▶ Task details: Your answer must be an exact retyping of the line containing "The width and" and every line after it through the end of the records below, with no pictures and nothing else.

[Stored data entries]
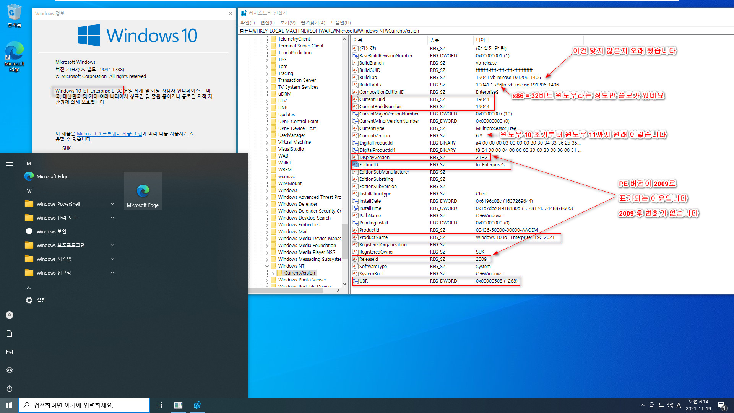Click the Microsoft 소프트웨어 사용 조건 link
Image resolution: width=734 pixels, height=413 pixels.
pyautogui.click(x=109, y=133)
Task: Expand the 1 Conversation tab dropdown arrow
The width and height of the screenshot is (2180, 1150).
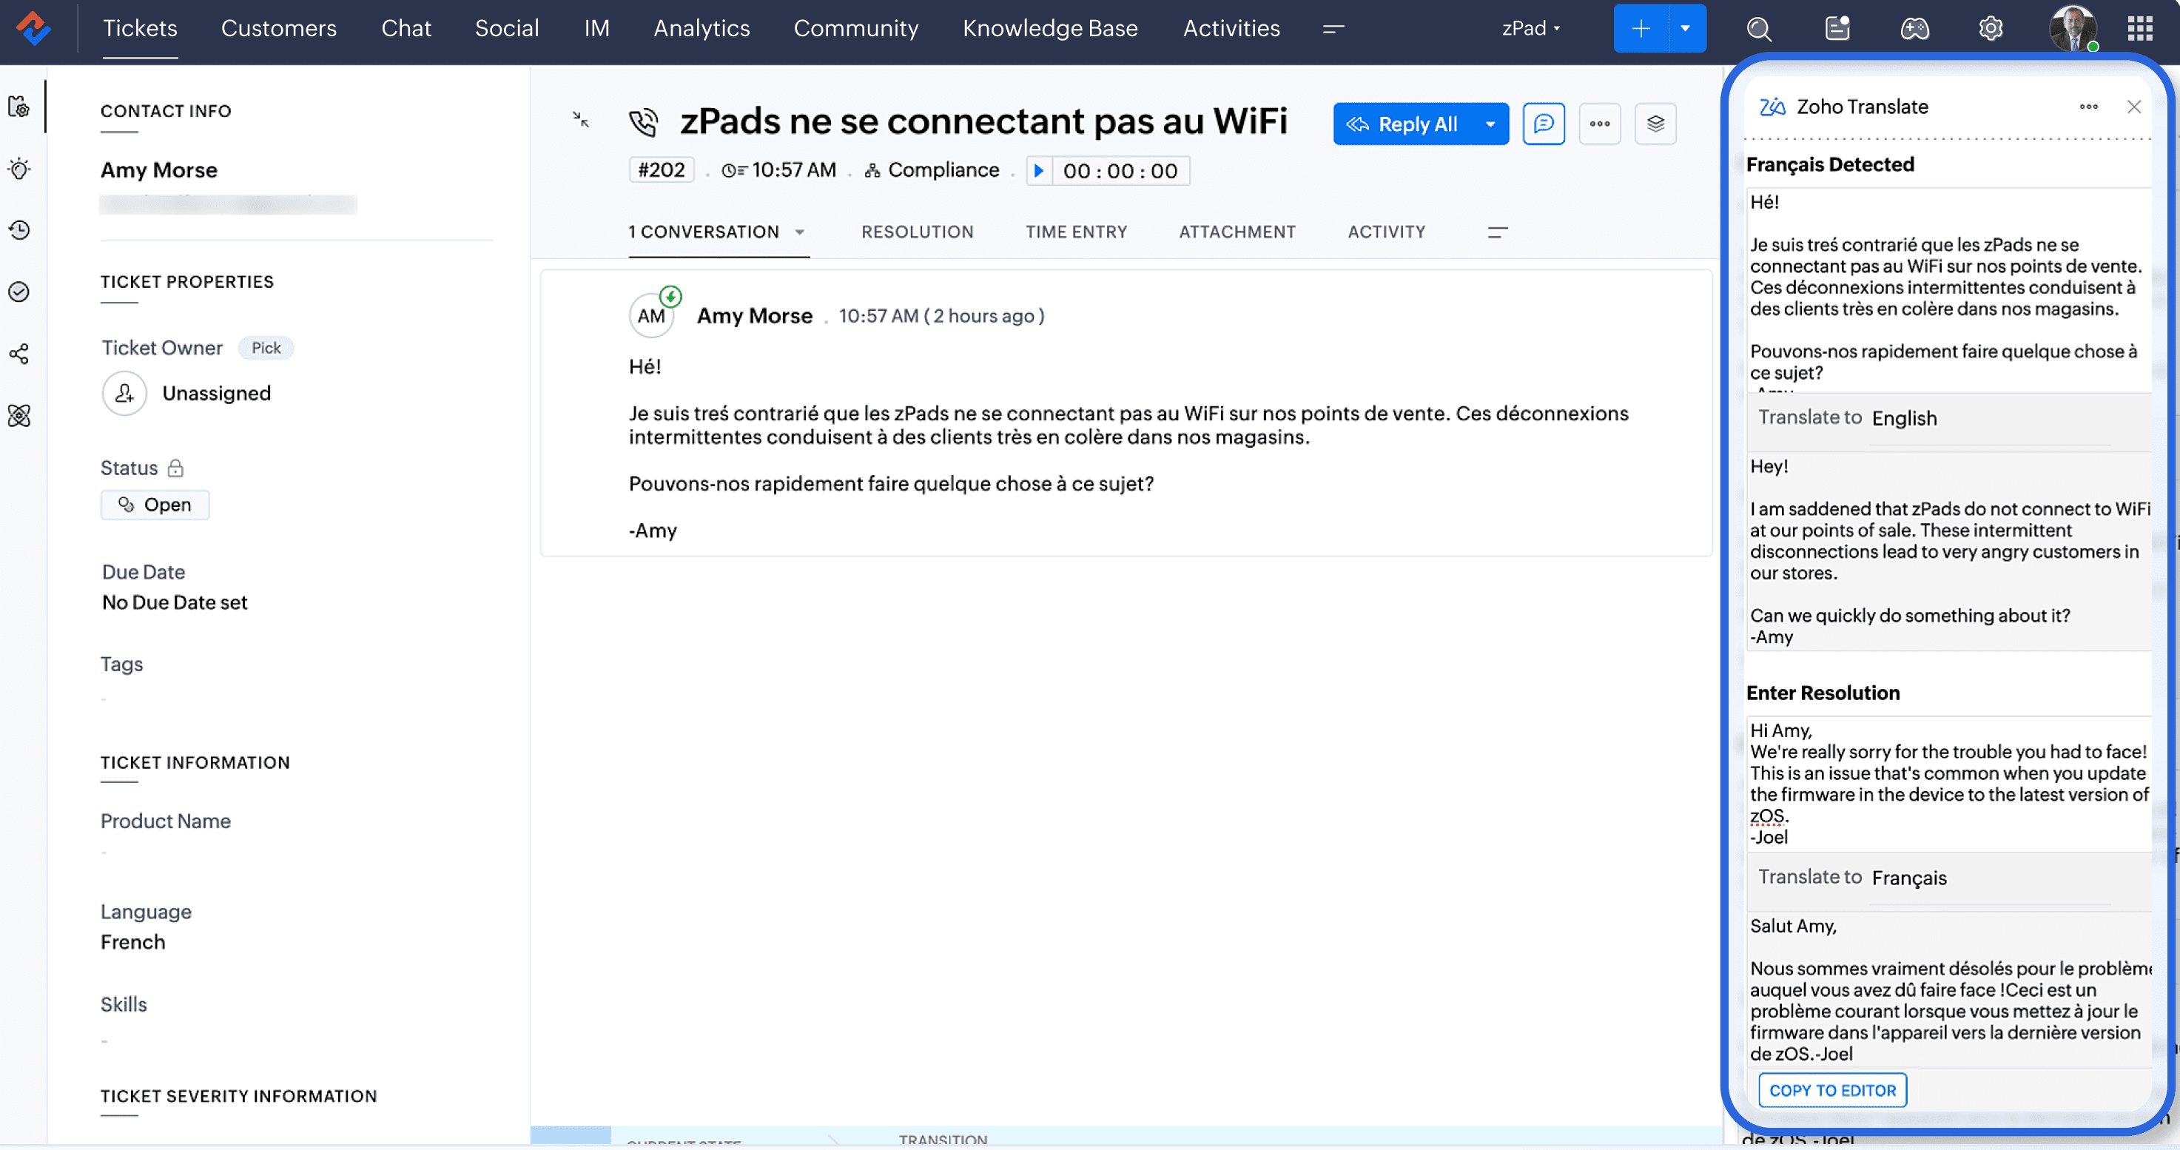Action: point(800,233)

▶ Written solution:
The width and height of the screenshot is (2180, 1150).
Action: point(800,233)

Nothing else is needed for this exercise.